If the economy is indeed slowing, bargain hunters may face another bout of pain. Recent research by Russell Investments found that value stocks typically lag in the 12 months prior to a recession's trough. It's only after the economy starts expanding that value tends to leap ahead.

So how do you ride out a possible storm while still adhering to this strategy? Go with undervalued shares of high-quality companies. Quality stocks — shares of businesses with attributes such as strong but steady profit growth and relatively little debt — tend to outperform in the long run with less of the volatility associated with lousy economies.

A good way to capture these stocks is through a fund such as PowerShares S&P 500 High Quality ETF , which is on the Money 50 list. Among the fund's top holdings are Walmart and Union Pacific , whose shares are down more than 20% since 2015.

Over the past five years, SPHQ has lost about 25% less than the market in months when stocks have fallen. Yet during that same stretch, the fund has beaten 99% of its peers.

Seek Bargains in Another Way

If you embrace value investing, you have to be in it for the long haul. While bargain hunting wins out over time, this strategy can lag for years. In fact, value stocks have trailed shares of fast-growing companies by two percentage points annually over the past decade.

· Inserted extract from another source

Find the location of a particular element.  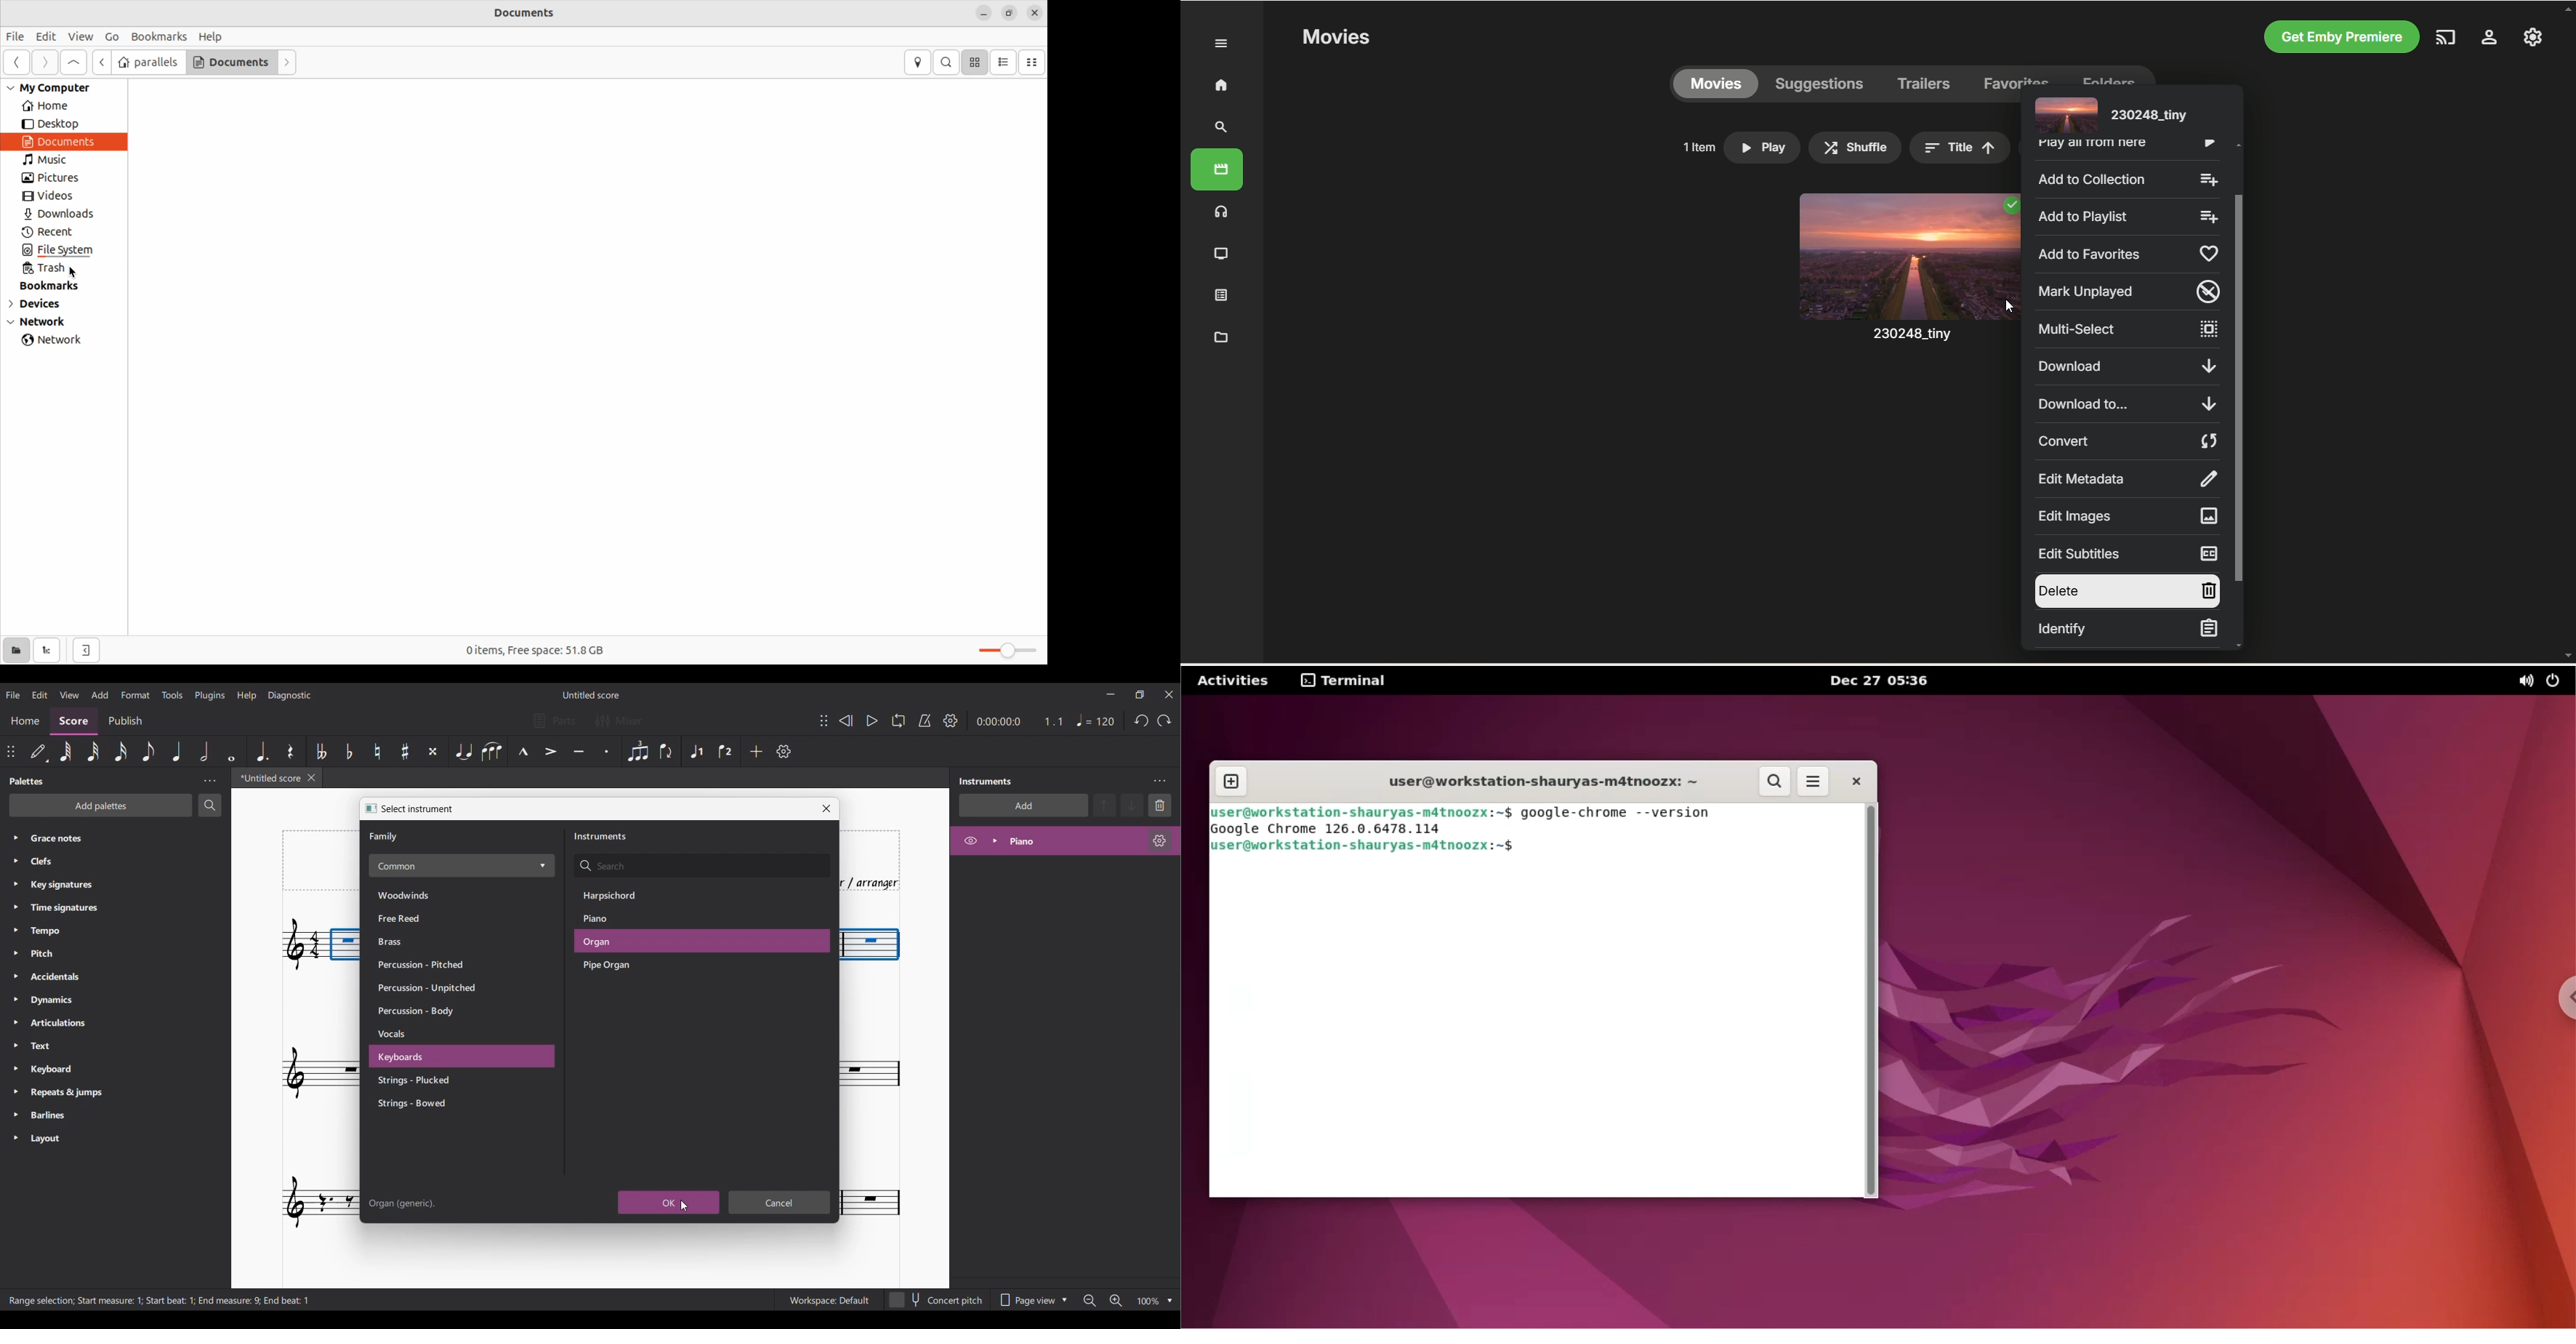

Search is located at coordinates (210, 805).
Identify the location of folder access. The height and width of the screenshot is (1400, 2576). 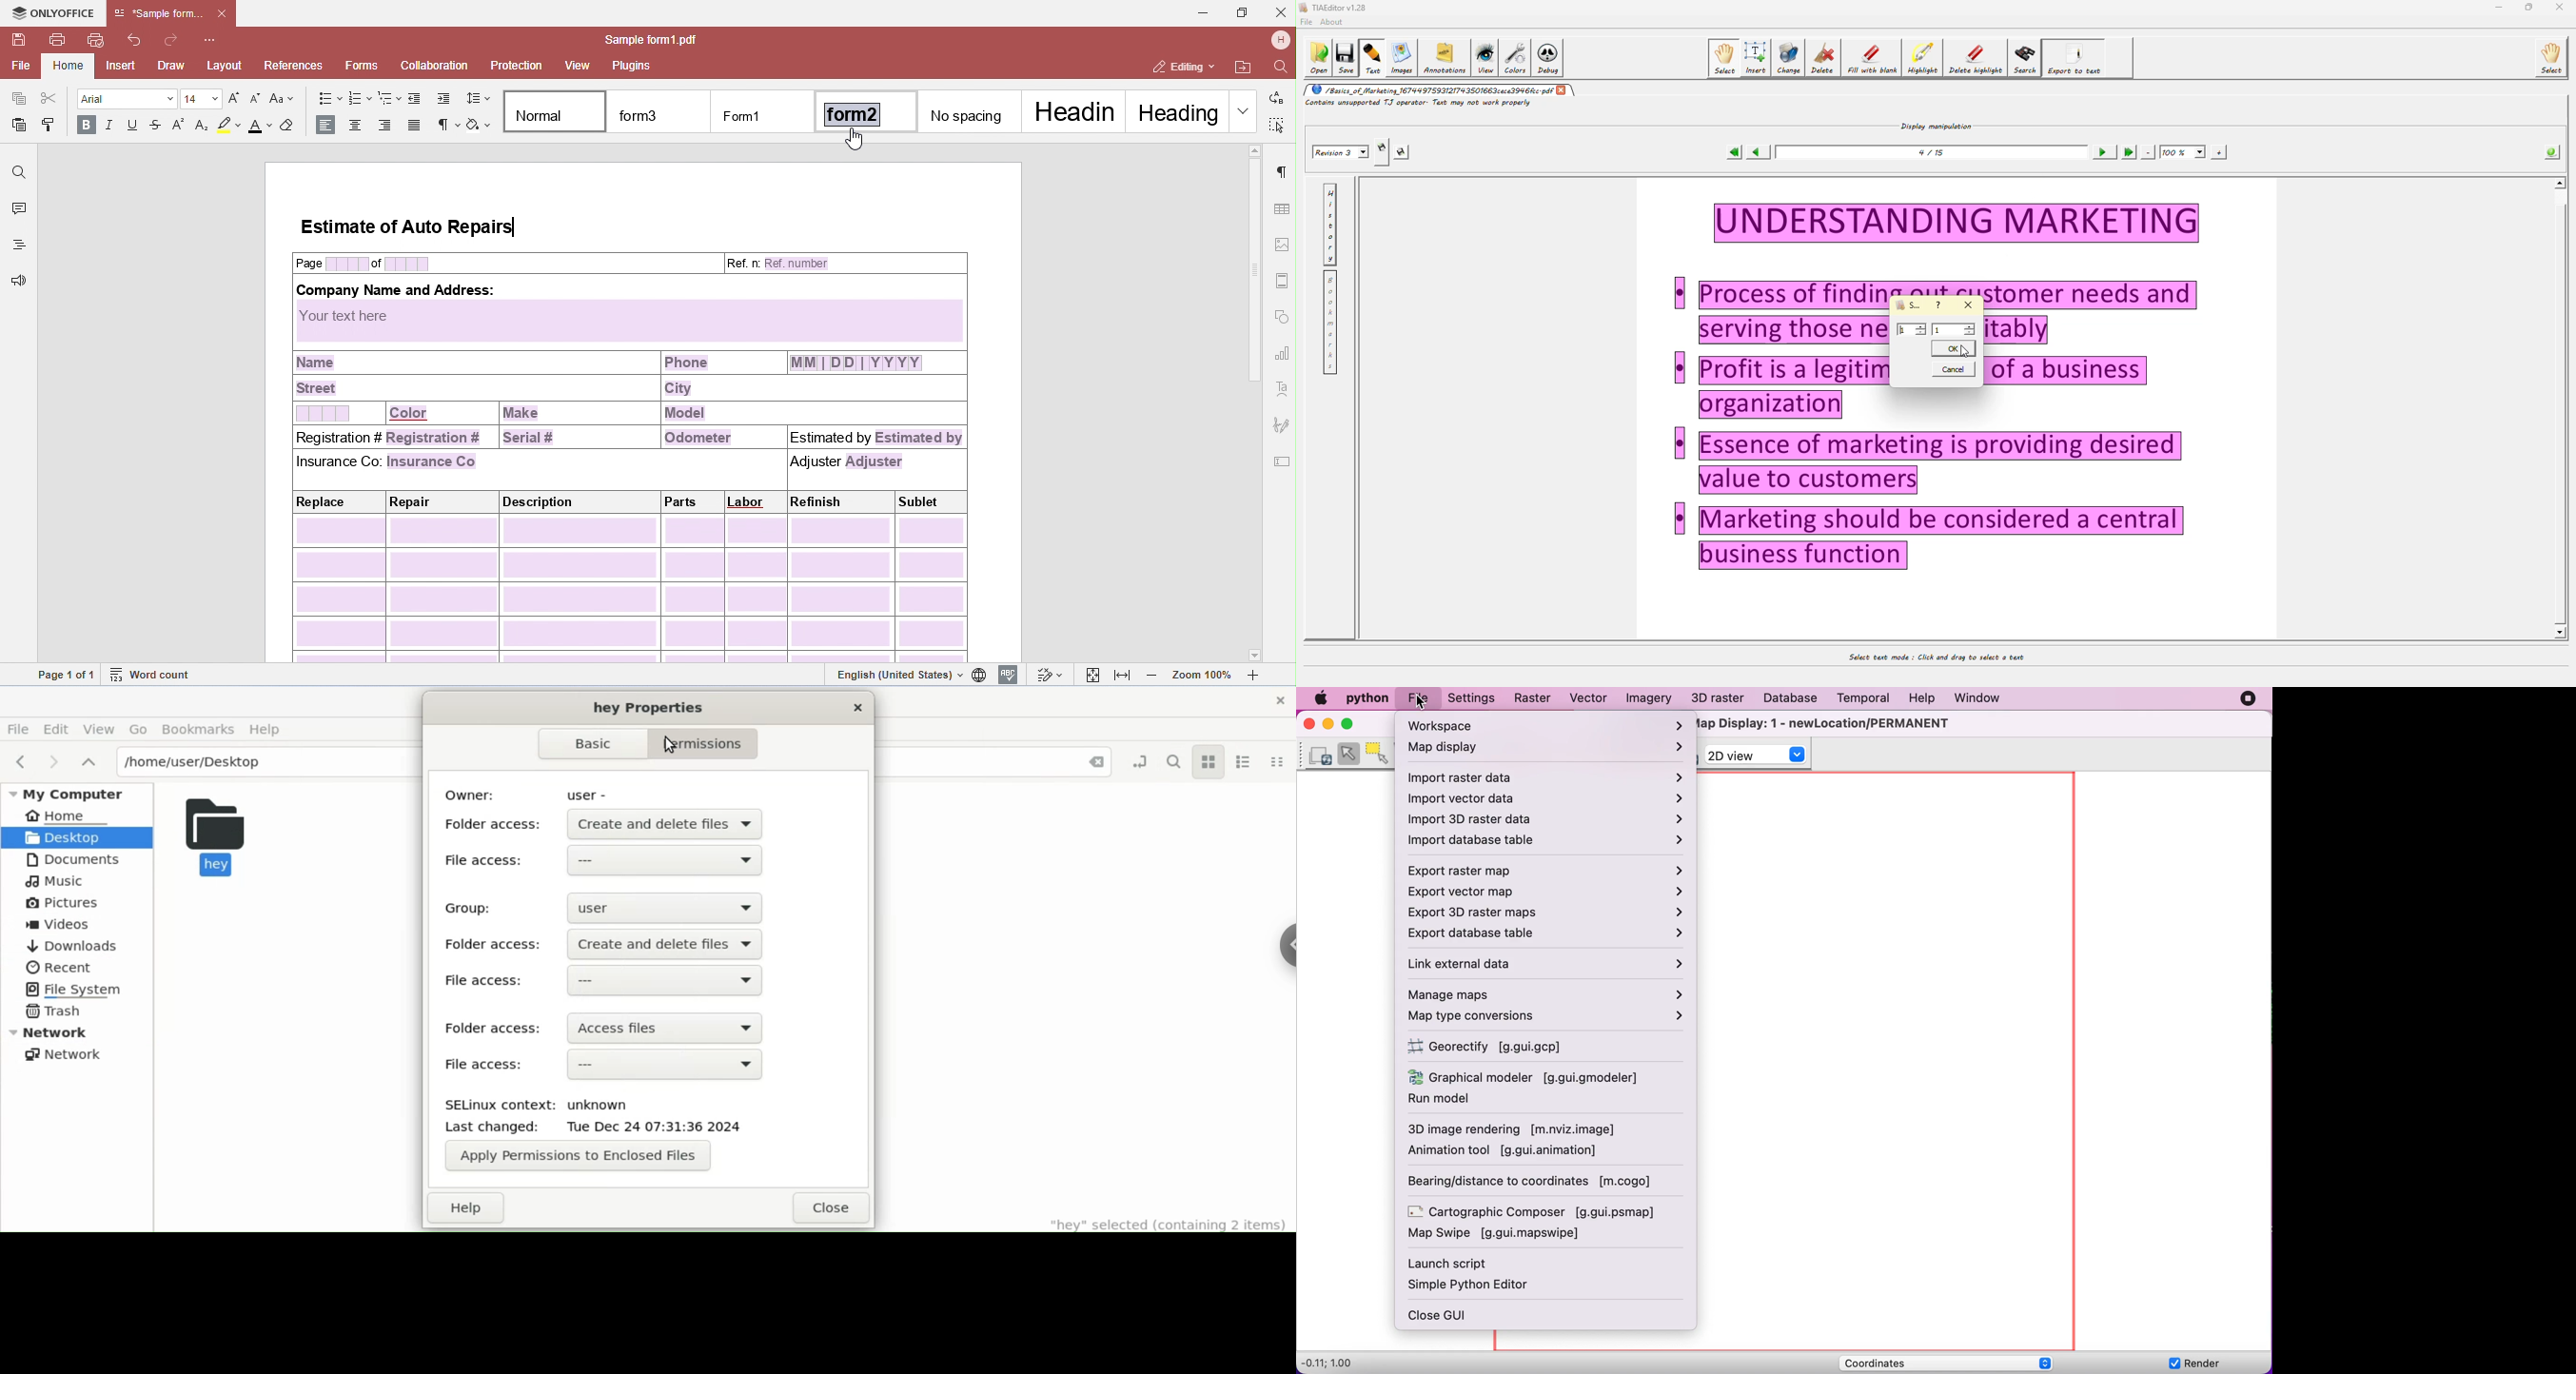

This doesn't mean you should turn your back on value, especially now that the strategy itself has been beaten down for so long. But you can make the wait more tolerable by trimming your investment fees, which are a drag on returns.

The average large value-stock fund charges 1.11% of assets in fees a year, according to Morningstar. Yet in recent years there has been a profusion of low-cost index funds and ETFs that give you exposure to various aspects of value.

In the Money 50, a good example is PowerShares FTSE RAFI U.S. 1000 , which charges just 0.39% a year. It offers exposure to the broad market but keeps larger stakes in value-oriented shares. Over the past decade the ETF has returned 6.7% annually, which is 2.2 percentage points better than the typical value fund.